The framers of the Constitution expressly avoided asking the general population of the 13 states to give direct consent to the new governmental plan, such as by referendum. Instead, they established a system of state-by-state conventions for ratification, with just nine states being sufficient for enactment (in contradiction to the unanimous approval requirement stated in the Articles of Confederation). It was understood that few if any of the lower classes would be delegates in the conventions (and certainly no women or slaves). The framers pinned their hopes on the notion that the more educated and well-to-do delegates would agree with their vision of how the United States should be governed. Interestingly, in the one state that insisted on holding a referendum, Rhode Island, the Constitution was rejected. Even to this day, the United States is one of the only modern electoral governments that has never held a national referendum on any matter.

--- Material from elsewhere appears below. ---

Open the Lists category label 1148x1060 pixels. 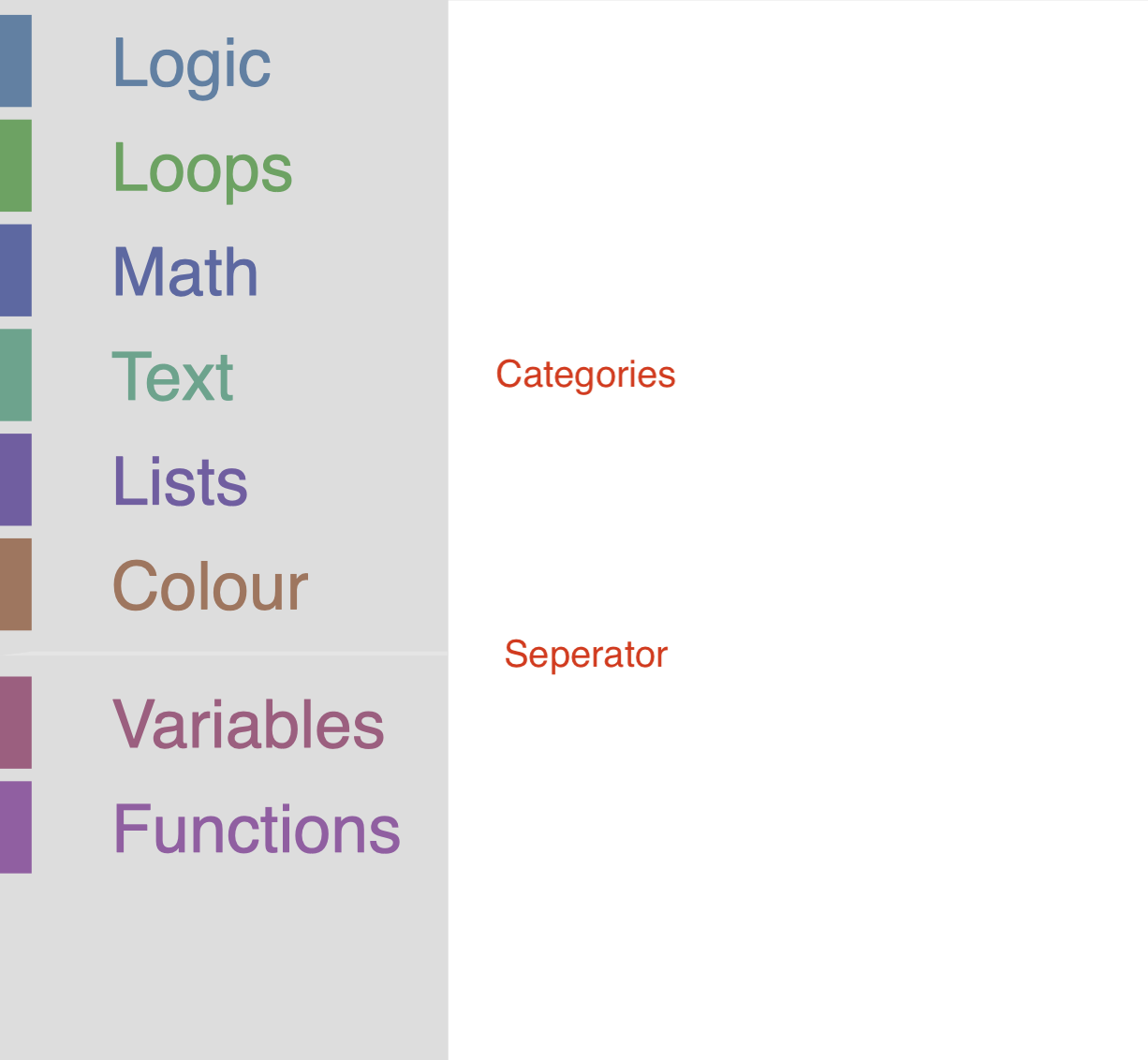click(x=180, y=481)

As with modern medical guidelines, it can be argued that to be meaningful, consent must be informed consent, rather than simple “off-the- top-of-the-head” plebiscite voting. Ratification conventions, with opportunity for deliberation, in theory, permitted such informed consent, but not by the bulk of those who would be governed by the new regime, nor by a representative sample. Thus, we see that the dilemma between broad participation and thoughtful deliberation that exists at the policy-making level recurs at the level of general consent as well. Although the Constitution begins with the stirring words “We the people…” the vast majority of Americans were never consulted nor asked to consent.

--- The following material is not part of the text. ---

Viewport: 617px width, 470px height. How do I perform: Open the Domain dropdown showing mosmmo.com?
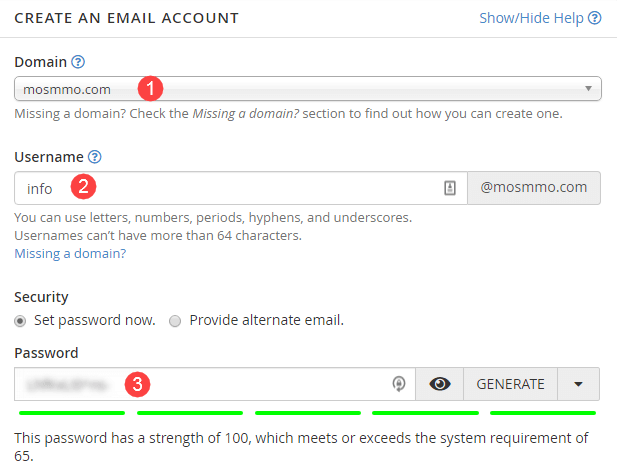[x=308, y=89]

There is also a distinction between giving consent to a specific government (or set of rulers) and consenting to an overarching framework of government that will establish the means of selecting and consenting to a series of future governmental authorities into the indefinite future. A people might consent to be governed by a specific beloved king, but that is not the same as consenting to be governed by all future royal heirs. Some political philosophers of the time, such as Thomas Paine, rejected the notion that consent by a present generation could in any way bind future generations. Jefferson argued that the Constitution should only persist for 19 years (one generation), with future generations amending or adopting new constitutions of their own.